Al-Qur’an menjelaskan ajarannya melalui aturan hukum dan penggambaran sejarah masa lalu. Al-Qur’an juga menginformasikan sejarah manusia yang berkaitan dengan asal usul dan pencipaan, sejarah dan perilaku umat terdahulu serta seluruh konsekuensi dari perilaku mereka. Fokus utama ajaran al-Qur’an ditujukan kepada manusia, karena manusia adalah makhluk Allah yang mendapat tugas memakmurkan bumi dan menjadi khalifah Allah di bumi.

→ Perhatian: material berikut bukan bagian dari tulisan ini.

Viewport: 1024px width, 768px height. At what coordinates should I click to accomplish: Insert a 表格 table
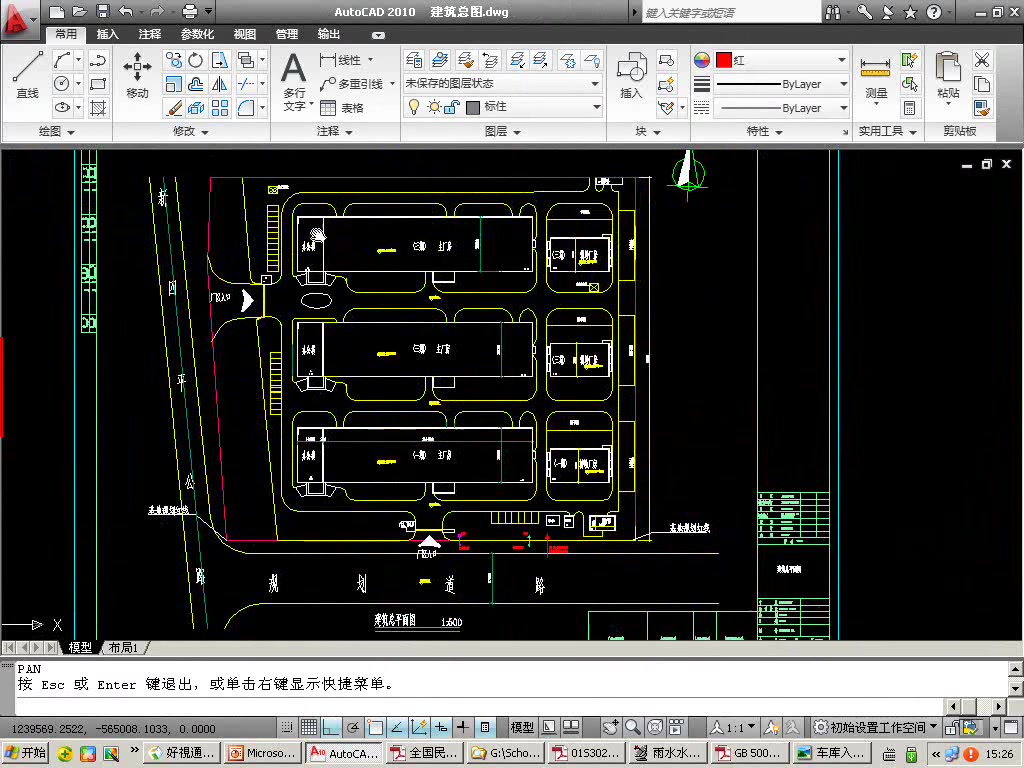tap(342, 108)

Dalam menjalankan tugasnya sebagai khalifah Allah, manusia menghadapi sejumlah tantangan berupa konflik dan kepentingan manusia yang berbeda satu sama lain. Keragamaan, perbedaan pandangan dan kepentingan merupakan potensi konflik yang dapat menjurus pada kekerasan. Oleh karena itu, manusia harus menangani konflik dan menyelesaikan sengketa yang terjadi antar manusia, sehingga tidak membawa pada kekerasan atau pertumpahan darah. [1]

 

 

B.     Rumusan Masalah

A.    Apa saja prinsip-prinsip Mediasi dalam Al-Qur’an?

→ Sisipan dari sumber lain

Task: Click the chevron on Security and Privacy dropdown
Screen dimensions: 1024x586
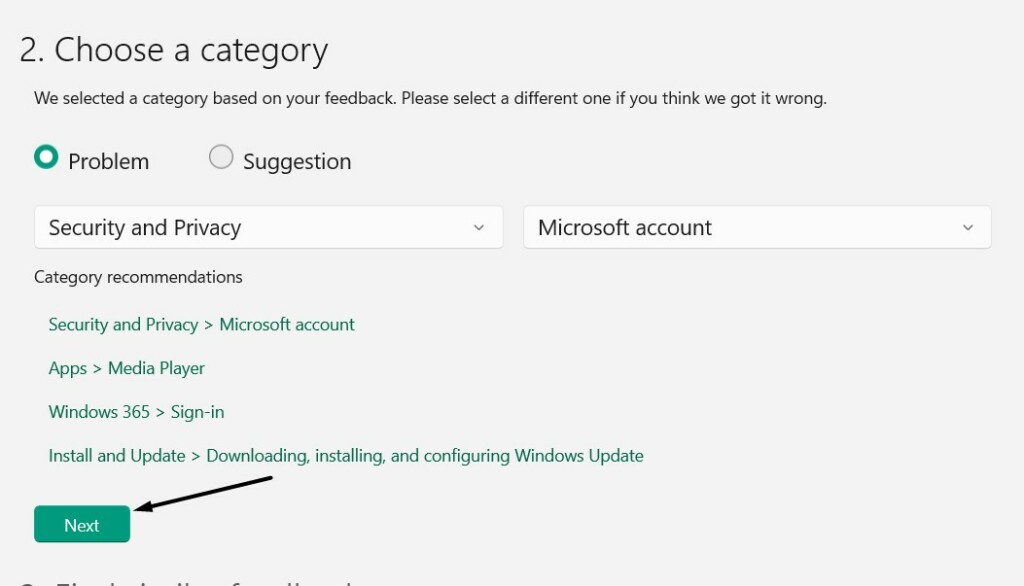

B.     Bagaimana Praktik Mediasi Rasulullah SAW?

C.     Bagamimana Mediasi dalam Sengketa Keluarga, Waris dan Muammalah?

C.    Tujuan

A.    Untuk mengetahui prinsip-prinsip Mediasi dalam Al-Qur’an

B.     Untuk mengetahui Praktik Mediasi Rasulullah SAW

C.     Untuk mengetahui Mediasi dalam sengketa kkeluarga, waris dan Muammalah


BAB II

PEMBAHASAN

A.    Prinsip-prinsip Mediasi dalam Al-Qur’an

Penempatan nilai-nilai universal pada satu kategori bersifat ketat dan rigit tetapi bersifat fleksibel. Artinya, nilai-nilai tertentu dapat saja menempati dua atau tiga kategori dan sangat tergantung pada sejauh mana kita memaknai nilai tersebutdalam kaitan dengan penyelesaian sengketa. Nilai yang mendsari filosofi penyelesaian sengketa antara lain; nilai kemuliaan, kehormatan, persamaan, persaudaraan dan mahabbat. Nilai yang harus dimiliki oleh para pihak yang bersengketa antara lain; nilai toleran, menghargai hak-hak orang lain, terbuka, rasa hormat, dan kemauan memaafkan. Nilai yang harus dipegang para pihak yang menyelesaikan sengeta antara lain; nilai adil, keberanian, dermawan, yakin, hikmah, mau’izah, empati dan menaruh perhatian pada orang lain. Sedangkan nilai yang mendasari tujuan akhir penyelesaian sengketa antara lain; nilai kemuliaan, keadilan sosial, rahmah, ishan, persaudaraan dan martabat kemanusiaan.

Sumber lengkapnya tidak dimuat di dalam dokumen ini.